“As I said, that might have been an accident. Pomfret was surprised, pointed the weapon automatically, and it went off.”
“All right,” Ralph said. “It sounds fine to me. We’ll take Pomfret to headquarters and book him.”
I rubbed my jaw. “On the other hand, maybe it wouldn’t hurt to ask just a few more questions.”
We took Jason Quinlan into one of the anterooms.
Quinlan was in his middle forties, with a full dark mustache.
“You were Andrew Fergusson’s lawyer?” I asked.
He nodded. “And also his accountant, business adviser, longtime friend, and now executor.”
“I understand that Fergusson was a wealthy man.
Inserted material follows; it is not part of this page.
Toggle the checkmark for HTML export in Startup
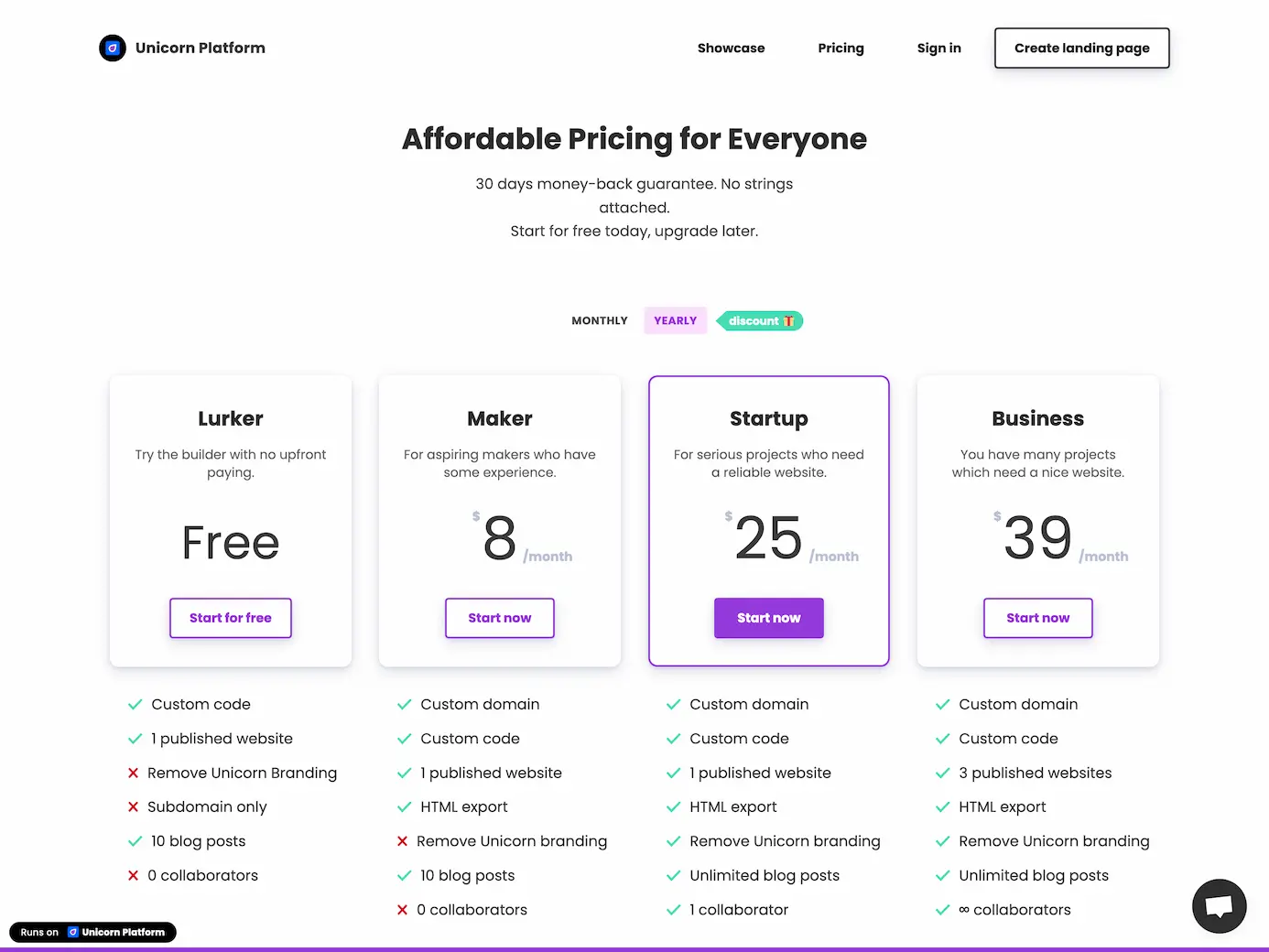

Worth something in the vicinity of fifteen million dollars.”
“Quite right.”
“And what would ten percent of fifteen million dollars be?” I asked cagily.
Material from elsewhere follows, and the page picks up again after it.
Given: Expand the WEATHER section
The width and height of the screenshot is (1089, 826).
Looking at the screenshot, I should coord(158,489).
“One million five hundred thousand dollars.”
“And why is Fergusson leaving you that much money?”
“Because I was his lawyer, accountant, business adviser, longtime friend, and now executor.”
“What was the state of Andrew Fergusson’s health?”
“Excellent, I would say.”
“He could have lived to be a hundred?”
“If he really tried.”
“I suppose that you are, in your own right, comfortably well off?”
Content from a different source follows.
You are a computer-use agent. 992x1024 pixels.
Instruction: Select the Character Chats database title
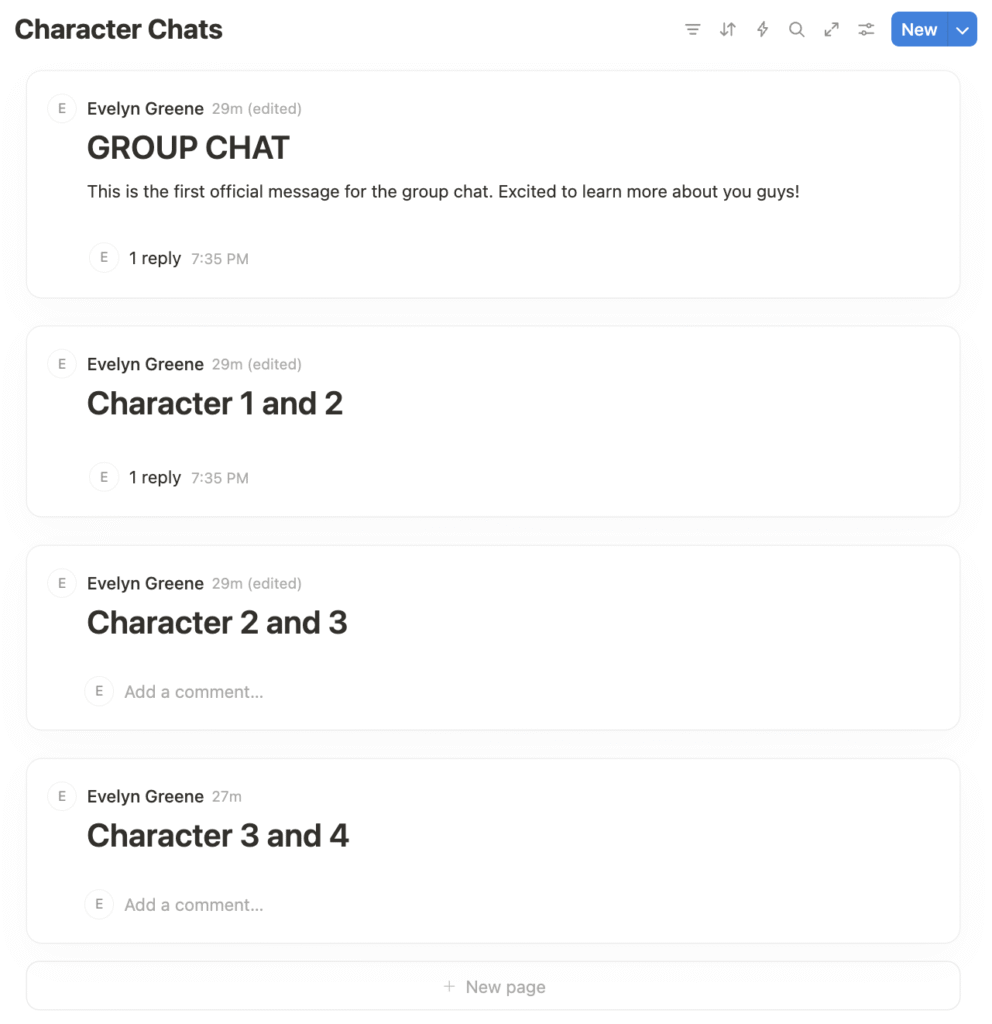coord(118,29)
“Not at all. I’ve gone badly into debt and there are my losses at the track.” He brightened. “One and a half million dollars certainly will come in handy.”
“What do you know about Pomfret?”
“Well, I know that he was an ex-convict. He has been agreeable enough though, except for tonight’s episode.”
“Did he seem happy here? Contented? Cheerful?”
Quinlan pondered. “The last month or so he seemed a bit melancholy. Mentioned something about missing all the friends he had back in prison.”
I drew Ralph into a corner. “Suppose you wanted to kill somebody but you didn’t have enough nerve to do the deed yourself. What would you be most likely to do, outside of giving up the project entirely?”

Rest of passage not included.